Multifunctional nanoagonist enhances photodynamic therapy-driven in situ cancer vaccination by inhibiting tumor thrombosis

Converting autologous tumors into therapeutic Cancer vaccines represents an attractive strategy for achieving personalized antitumor immunity. However, the antitumor immune response is significantly compromised by the tumor microenvironment (TME). Herein, we developed a polymersomal nanoagonist (cDVPMA) to potentiate photodynamic therapy (PDT)-driven in situ Cancer vaccination (ISCV) by inhibiting intratumoral thrombosis. cDVPMA was constructed by encapsulating the stimulator of interferon genes (STING) agonist 2'3'-cGAMP in the aqueous core of a tertiary ammonium group-containing polymersome, while embedding both the Photosensitizer verteporfin-phospholipid (VL) and Thrombin Inhibitor dabigatran etexilate within the hydrophobic layer. Upon tumor accumulation, cDVPMA swells in response to the acidic TME, promoting controlled drug release. VL-mediated PDT not only kills Cancer cells but also triggers immunogenic Cancer cell death and enhances tumor antigen exposure, thus achieving ISCV by synergizing with 2'3'-cGAMP-mediated STING activation.
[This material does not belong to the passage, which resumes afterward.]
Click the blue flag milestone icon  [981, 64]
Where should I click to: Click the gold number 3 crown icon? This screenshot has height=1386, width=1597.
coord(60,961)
Dabigatran etexilate effectively inhibits tumor thrombosis, thereby restoring tumor microcirculation, alleviating hypoxia, and reducing the secretion of immunosuppressive cytokines. In a 4T1 mouse breast Cancer model, cDVPMA combined with near-infrared (NIR) laser irradiation elicited robust antitumor immunity, significantly suppressing primary tumor growth and metastasis, while establishing durable immune memory that prevented tumor recurrence. This study provides valuable insights into the development of nanomedicines for immunotherapy targeting tumors in a hypercoagulable state.

In situ vaccination; Photodynamic therapy; Polymersome; STING; Thrombosis.